Red Hat’s OpenShift platform as a service offering has been in public beta for a while now. It offers a fairly simple way for people to jumpstart “cloud” development efforts by abstracting out all the messy business of setting up application and database servers. Instead, you simply publish your source code to OpenShift, and their platform does the rest. Supported languages are those used heavily by nimble, agile startup types: PHP, Python, Ruby. Interestingly, OpenShift also supports Java. That’s not a language that many people associate with cloud solutions. Today, Red Hat is announcing that they’re improving their support of Java on OpenShift with support for “full Java lifecycle for developers”.
I spoke with Issac Roth, Red Hat’s PaaS Master (a groovy title, if ever there was one) and Jason Anderson, from Red Hat’s middleware team, about the announcement. According to Roth, OpenShift has always aimed to support those technologies used by open source developers — usually the “P” in the LAMP stack, as well as Ruby. But Red Hat also wants to support enterprise developers, and wants to help enterprise developers get working on cloud solutions using their preferred language. They’re doing that in a couple of ways, with today’s announcement.
First, OpenShift is getting integration into JBoss Tools, their Eclipse-based Java development environment, “allowing developers to easily push their code to the cloud from the leading Java IDE. Future integration is also planned for JBoss Developer Studio.” I asked Roth about OpenShift integration with other IDEs, and he assured me that work was underway. Indeed, Cloud IDE should work with OpenShift right now.

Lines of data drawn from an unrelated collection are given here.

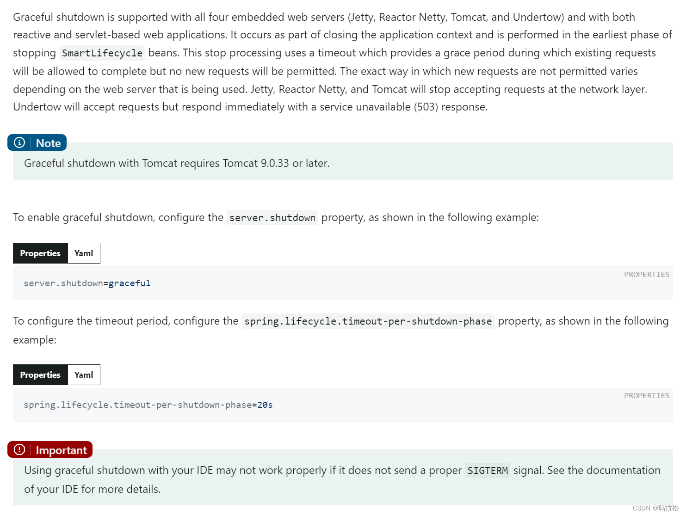Click the timeout-per-shutdown-phase=20s code line
This screenshot has height=516, width=686.
[x=148, y=405]
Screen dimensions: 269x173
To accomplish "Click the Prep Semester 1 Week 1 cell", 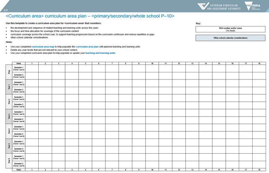I will [x=32, y=68].
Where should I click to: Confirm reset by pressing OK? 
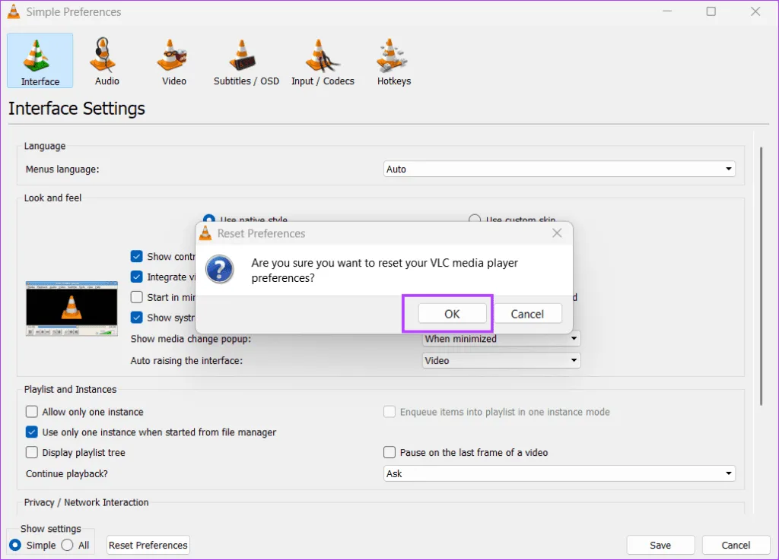pos(452,314)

The ability to push an app to a platform from your IDE isn’t the only new feature being announced. Red Hat is also working to minimize the pain of building Java apps. OpenShift is adding support for Maven to help streamline the dependency resolution process, and Jenkins to provide “build as a service” functionality.
According to Roth, this is a push to allow Java developers to do everything “in the cloud”: code, build, and scale. Java app developers can focus on their apps, and not worry about the infrastructure. The addition of Maven allows developers to get away from manually wrangling library dependency installations for their apps, and in some cases may avoid the use of Ant scripts altogether. Jenkins support helps developers iterate quickly, and the existing OpenShift platform handles scalability.
When I think of Java apps, I usually think of monolithic corporate apps that communicate with corporate databases and directory services. I don’t think of cloud apps. So I asked Roth and Anderson who was driving this push at OpenShift. Specifically, what customers were saying to Red Hat “Gosh, I wish we could build our Java apps in the cloud!” They declined to discuss customer specifics, but did share that Red Hat is eating its own dogfood by deploying several content portals and mobile app backends with Java on OpenShift.
It’s not entirely surprising that Red Hat is driving Java in the cloud. After all, they own JBoss, one of the major Java middleware offerings in use today. While OpenShift’s Java support is currently limited to JBoss AS, the community-driven version (like Fedora is to Red Hat Enterprise Linux), we can probably expect to see JBoss EAP support in the not-too-distant future. Moreover, there are few PaaS offerings on the market today, save maybe for Microsoft Azure. Most folks seem to be focusing on infrastructure as a service, so the move toward PaaS opens up some interesting new opportunities.
OpenShift is currently free to use, with some modest limits on application size and scalability. If you’re a developer, why not take it for a spin?